My apprehension for this Comedy Central party was twofold. While there is a kind of person who loves going to nightclubs, I am not one of them. And while hanging out in a room full of comedians may sound awesome, it can make you feel like a test dummy. Each comic is always trying to top one another with their jokes. Instead of listening, actually being engaged in real conversation, they’re trying out new material, and then staring at your face to see if you laugh.
However, all my concerns were unnecessary. Kasher is a highly intelligent comedian and his new weekly series gets better each week. Let’s just pretend that premiere episode was a dry run. Or if you can, block it out entirely.
For this viewing party, fellow comedians T.J. Miller and Doug Benson were in attendance, including Kasher’s wife, Natasha Leggero. Even though she was supposed to already be in New York City, as her series, Another Period, was having an event at the Tribeca Film Festival the next day, she postponed her flight to stay and support her hubby. I ship them so much.
The darkly lit and intimate setting at Hyde was actually the perfect setting to hang out and watch Problematic. Making things even better, mini cheeseburger sliders, cajun-fried shrimp, along with slew of other delectable looking goodies were making their rounds. Believe me when I say that I tasted everything. What’s that little crostini thing with the peaches and cheese? You have to find out, right? I ended up talking to the waiters more than the other guests. I was particularly curious to find out why the mini pulled pork sandwiches were so damn tasty. Was it the Hawaiian roll bun? It definitely was.
After watching the latest episode of Problematic, in which Kasher tackled social media and how it’s negatively affecting the biochemistry of our brains, I approached the Comedy Central star to see how he’s enjoying the live tapings and the audience feedback. While interviewing Kasher before the show first premiered he said, “If @midnight is the internet. I want this show to be the dark web. It will be an in-studio conversation about the muck at the bottom of culture. I think people are realizing that they’ve been pushed towards all these distractions, but now that fucking Sauron is president, we need to wake from this slumber.”
But it should be noted that Problematic is not a liberal vehicle created only to bash Trump. In fact, the show was picked up to series before the 45th President was elected. “I want this to be conversations driven by the darkness that is looming beyond Trump,” Kasher says. “This is going to be Phil Donahue for the Internet generation.”

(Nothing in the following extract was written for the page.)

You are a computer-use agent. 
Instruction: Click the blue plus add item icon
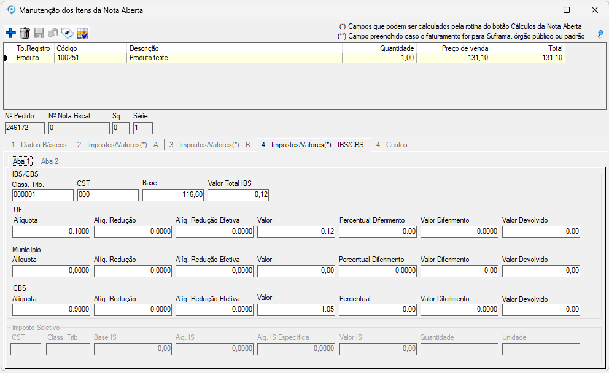tap(10, 33)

While discussing what viewers can look forward to in upcoming episodes, Kasher says, “conversations about guns, how to topple a leader.. “ before a waiter, holding plate of chocolate truffles, interrupted our conversation.
“We got the chef to make them nut-free especially for you,” she said.
Kasher looked confused, and I can’t blame him. While the gesture was extremely nice, the waitress was presenting a specially made plate to me, at his party. And I looked like self-entitled, thirsty princess. To be clear, I did not ask if they could make me a nut-free dessert, but I did pass on the truffles when I saw they had nuts. I have no idea what Kasher was thinking, but I felt my face turn red.
“Errr.. uhm…” I faltered.
Thankfully, someone else grabbed Kasher’s attention, and I quickly moonwalked away.
Did I immediately then go and thank the waitress for getting those melt-in-your-mouth truffles made as a surprise? Of course. And am I excited to see next week’s episode of Kasher’s show? Hell yeah. Similar to that feeling of being publicly singled out for being that girl at a party who is more excited about the food than the people, Problematic is a sometimes cringeworthy watch, but it’s mostly wonderfully hilarious.